The chiefs on a conference call with the BC RCMP. The RCMP were reluctant to follow through with a promise that their government overlords made. Despite our eviction notice they’ve asked that CGL still be allowed to do their work. We told them that the CGL eviction still stands.

Link

Aristotleded24

epaulo13 wrote:
The rule of law is ‘racist’ says Mohawk law professor Beverly Jacobs

As she prepared to leave for a “historical” meeting between Kanien’kehà:ka (Mohawk) and hereditary chiefs of the Wet’suwet’en Nation, Beverly Jacobs told APTN News what goes through her mind when politicians invoke the rule of law.

“In my opinion, it’s very racist and very disrespectful to use that concept of the rule of law and following the rule of law. It’s Canadian law when they’re talking about it that way,” she said.

“It’s their law that created the Indian Act – one of the most racist pieces of legislation that exists in the world. It’s their law that’s established the genocidal policies on Indigenous people.”

She used child welfare law and criminal law as an example.

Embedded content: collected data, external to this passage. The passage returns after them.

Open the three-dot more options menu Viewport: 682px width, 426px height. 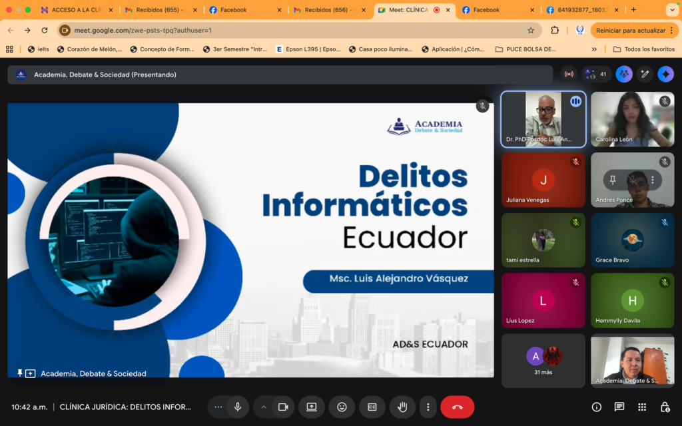point(428,407)
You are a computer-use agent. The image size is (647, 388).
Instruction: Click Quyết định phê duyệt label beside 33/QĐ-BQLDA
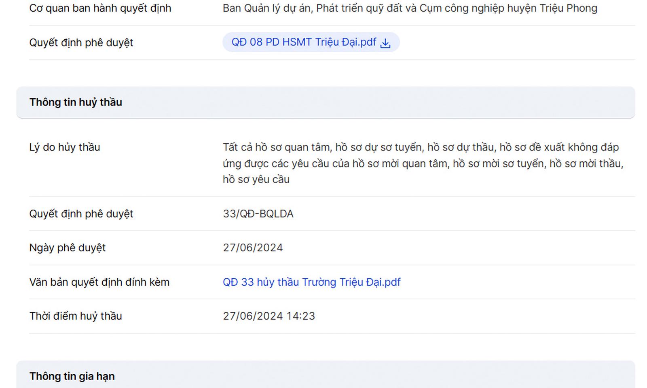click(81, 214)
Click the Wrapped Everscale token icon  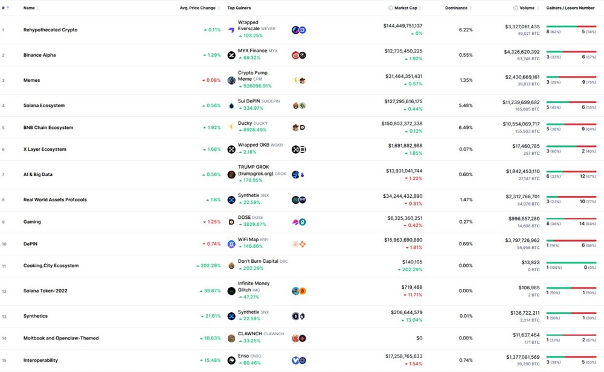pos(231,30)
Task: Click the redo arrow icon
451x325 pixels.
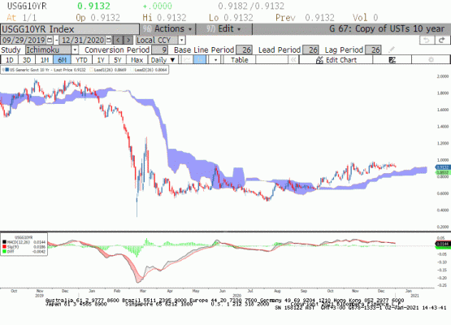Action: 442,40
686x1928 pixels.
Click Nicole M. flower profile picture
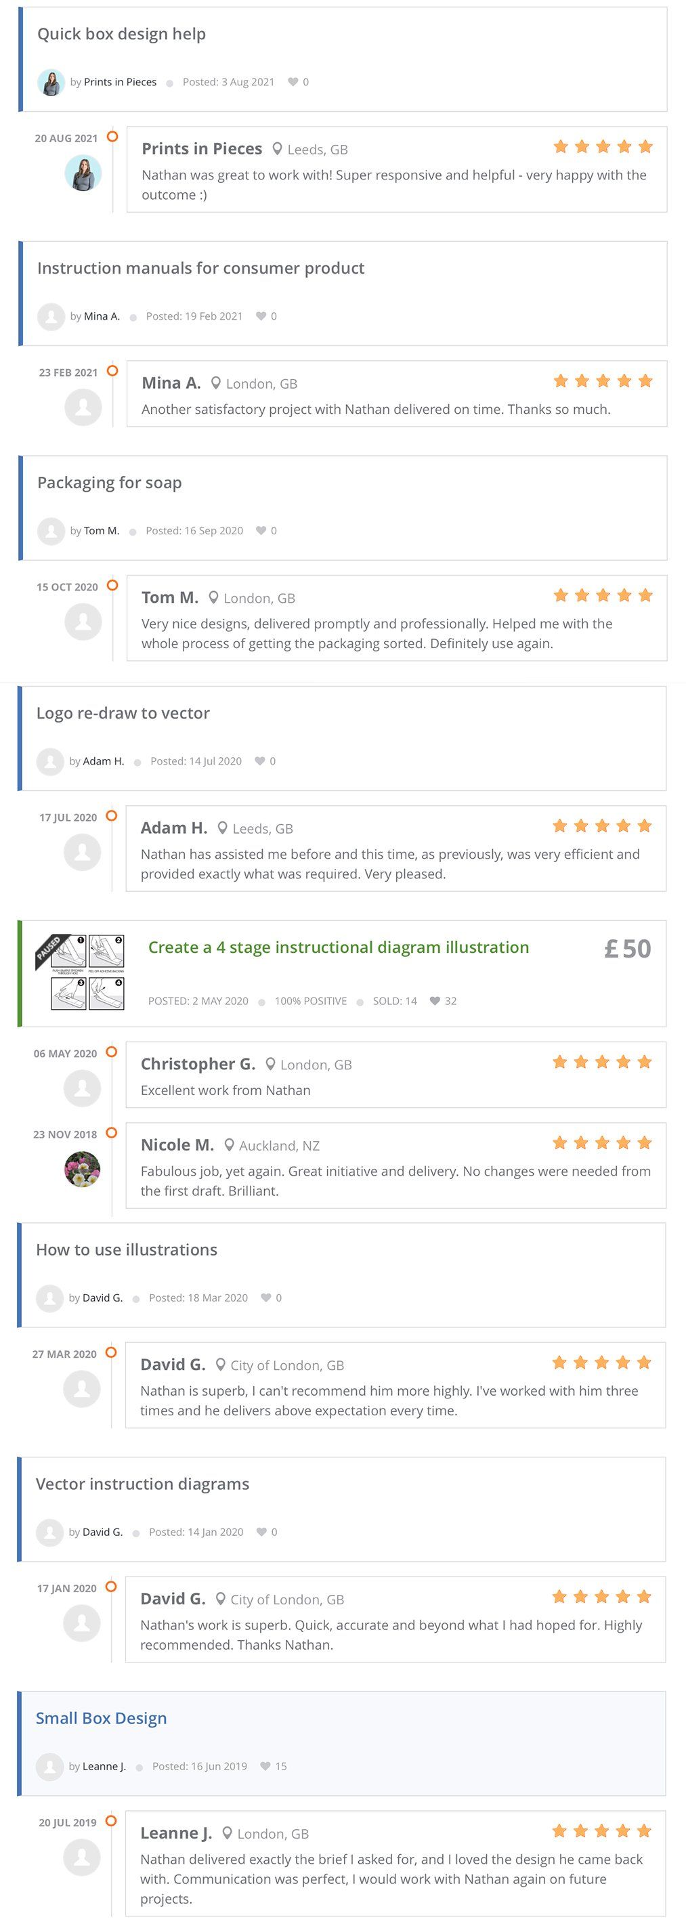tap(82, 1170)
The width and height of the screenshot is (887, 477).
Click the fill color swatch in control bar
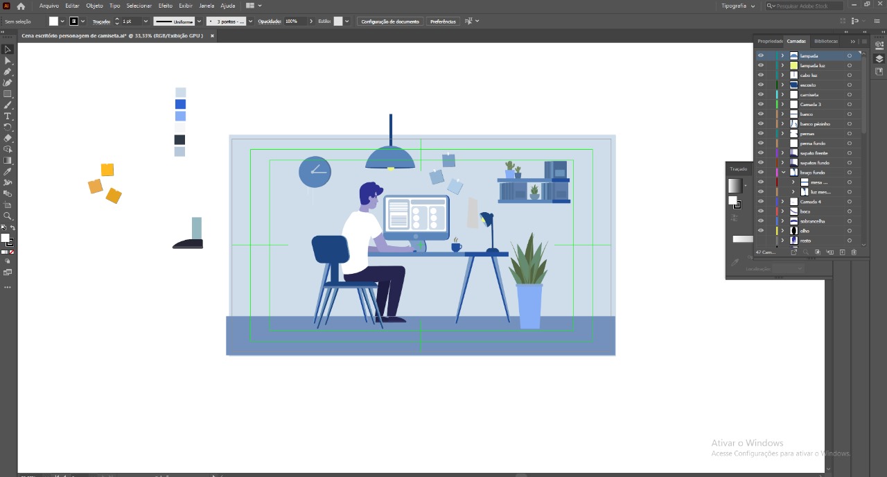pos(53,21)
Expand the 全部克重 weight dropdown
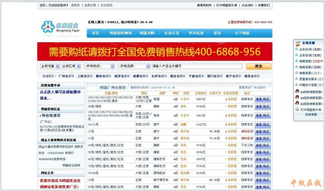 click(50, 66)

In those cases, Indigenous people are over-represented in prisons and Indigenous children are apprehended into foster care more often than non-Indigenous.

Canada’s correctional investigator reported in January that 30 per cent of inmates in federal prisons are First Nations, Métis, or Inuit. The number rose to 42 per cent for Indigenous women.

In January 2016, the Canadian Human Rights Tribunal ruled that the federal government discriminated against kids by underfunding the child welfare system on-reserve and in the Yukon.

The tribunal awarded $40,000 in damages to kids and some family members harmed by the system in September 2019 and ruled that Canada’s discriminatory policies were “reckless and willful.”

Canada’s lawyers have asked for a judicial review of that ruling.

The tribunal has given parties until the end of February to come up with a plan to identify and compensate eligible children and their families.

“Really? Are we going to follow that rule of law?” asked Jacobs, an assistant law professor at University of Windsor and former president of Native Women’s Association of Canada (NWAC) where she was one of the people responsible for kickstarting the Sisters in Spirit program.

“That’s what we’re trying to fight. That’s what we’re trying to address in all of the commissions. All of the inquiries that are occurring have said that Canadian law is the source of genocide of Indigenous peoples. So if that’s what they’re invoking – and they’re invoking a police state – it’s violent. It’s inappropriate. It’s not addressing the true understanding and relationship as governments. They continue to treat our people as inferior and that we don’t have laws.”.....

People who want the "rule of law" applied to break up the protest need to be careful what they wish for. If the First Nations take legal action against any government agency over this, there's a good chance that a strict ruling according to the "rule of law" will be against the Canadian government.